The Guardian team set up a small ‘war room’ and were tough about security. A guard was posted 24 hours a day on the corridor to check IDs against a highly limited list. All phones were banned: a row of BlackBerrys and smartphones sat on a table outside with their owners’ names on yellow Post-it notes. The windows of the bunker were papered over. All the computers were new. None had ever been connected to the internet or any other network – a precaution against hacking or phishing attacks. They were to remain ‘air-gapped’ throughout.

Multiple passwords were needed to log in; no staff member knew more than one password. Work was written and saved on USB sticks; nothing went on the network. In the corner an air-conditioning unit gave off a low hum. There was also a shredder.

Without natural light and strictly off-limits to cleaners, the bunker soon became frowsty. ‘It smells like a teenage boy’s bedroom in here,’ said one visitor.

Posted onto a whiteboard was a memo from Rusbridger: ‘Edward Snowden approached the Guardian because he says people have no idea of the extent of what he regards as the surveillance state. He argues that technology has run ahead of the law or the ability of anyone – citizens, courts, press or Congress – to have meaningful oversight of what is happening. This is why we have the documents.’

The memo added: ‘We should search for material relevant to these concerns which are of high public importance. We are not engaged in a general fishing expedition.’

The team interrogating Snowden’s material was made up of trusted senior journalists. It included Nick Hopkins, the Guardian’s defence and security editor, data editor James Ball, veteran Nick Davies and Julian Borger, who shuttled between London and New York. Greenwald in Brazil was lead reporter. MacAskill operated out of the US.
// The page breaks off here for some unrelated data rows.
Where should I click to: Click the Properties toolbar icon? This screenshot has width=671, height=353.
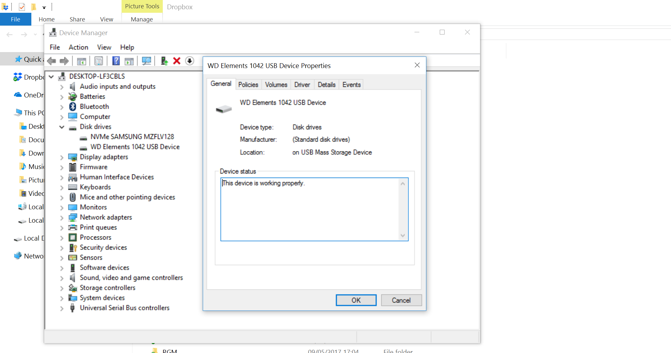[99, 61]
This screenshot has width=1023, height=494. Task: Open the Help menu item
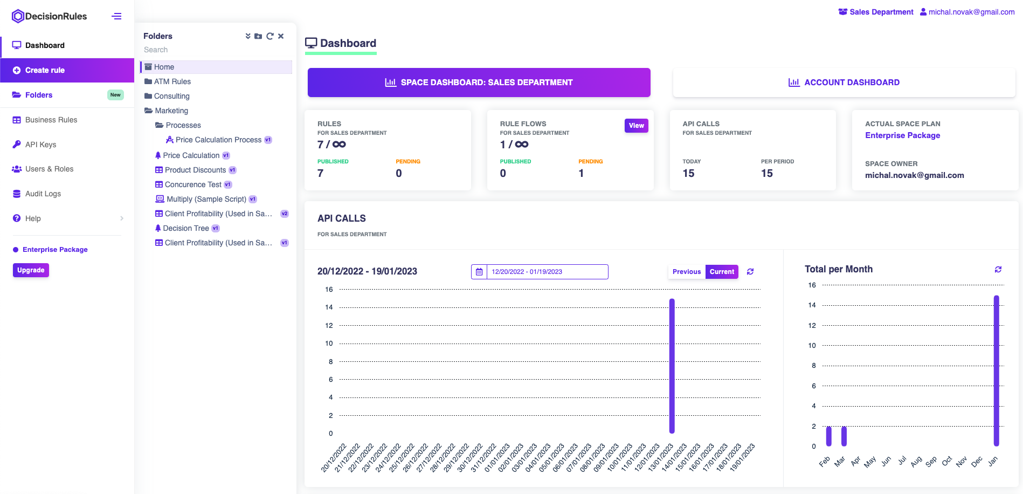[33, 218]
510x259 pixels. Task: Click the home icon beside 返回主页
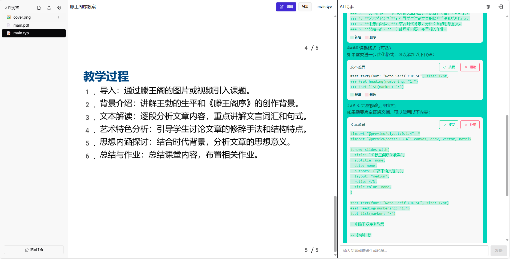tap(26, 249)
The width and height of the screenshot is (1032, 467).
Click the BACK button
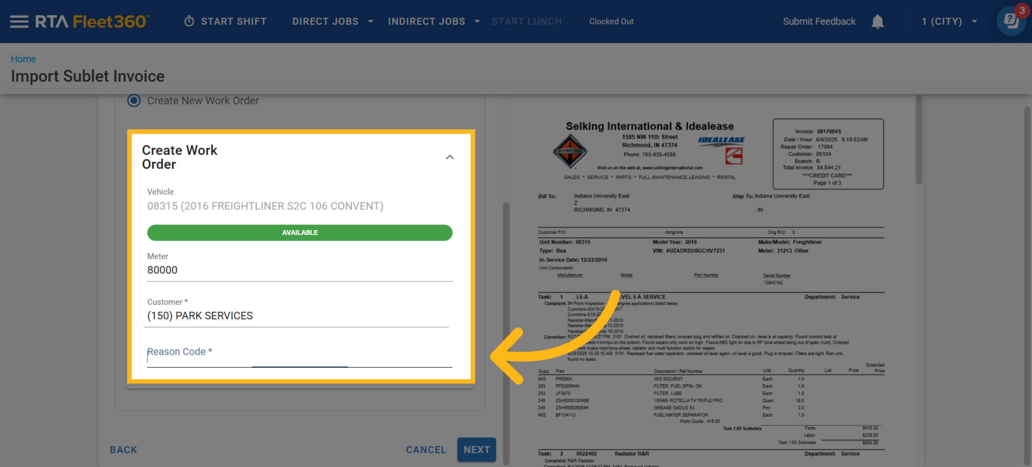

Having the material was one thing, making sense of it another. At first the reporters had no idea what ‘strap one’ and ‘strap two’ meant. It was only later they realised these were classifications beyond top secret. Greenwald had given MacAskill one helpful clue – look for a program called TEMPORA. On day one the team stayed until midnight, returning the next day at 8am. The process became easier when TEMPORA led them to GCHQ’s internal ‘Wiki’, which Snowden had uploaded. Mostly, it was written in plain English.
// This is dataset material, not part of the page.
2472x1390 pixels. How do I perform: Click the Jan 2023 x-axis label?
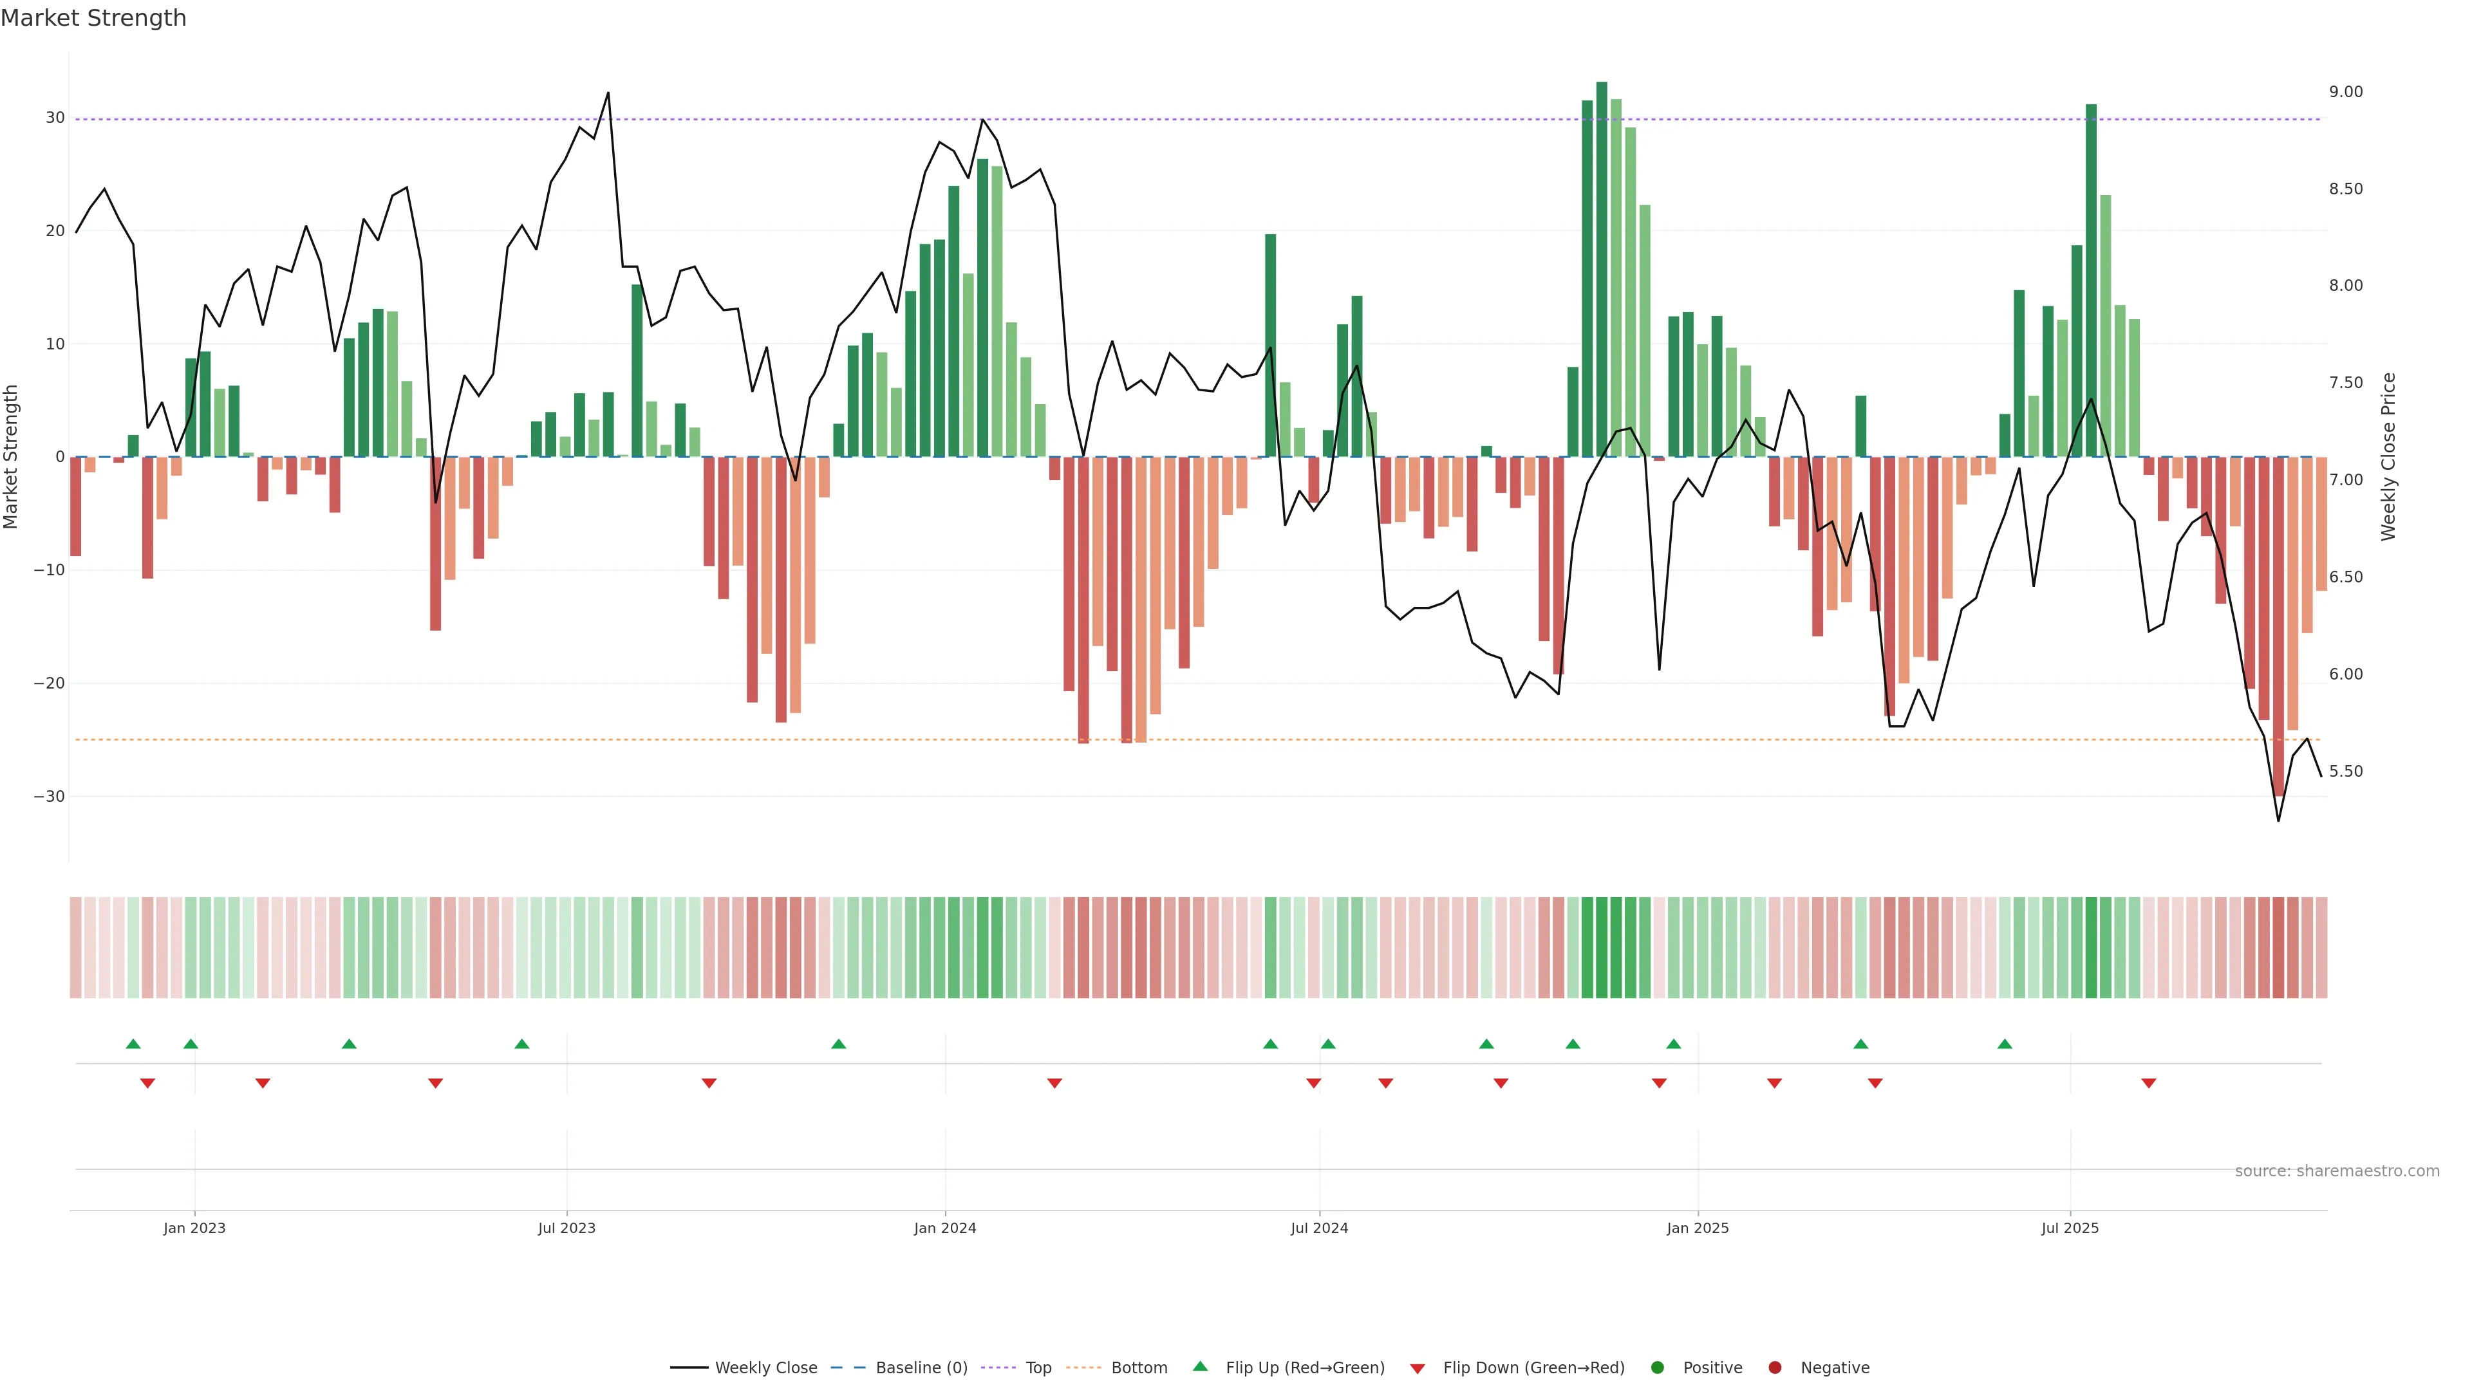[x=194, y=1228]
Soon the board was covered in the codenames of NSA/GCHQ programs – SAMUEL PEPYS, BIG PIGGY, BAD WOLF. The early stages of document analysis were heavy-going. ‘The documents were seriously technical, fantastically dull and utterly brilliant,’ Hopkins says. Hopkins would shout: ‘What does QFD mean?’ Someone would answer: ‘Query-focused database.’ And what’s a ‘10gps Bearer’? Or MUTANT BROTH? MUSCULAR? EGOTISTICAL GIRAFFE? And so on.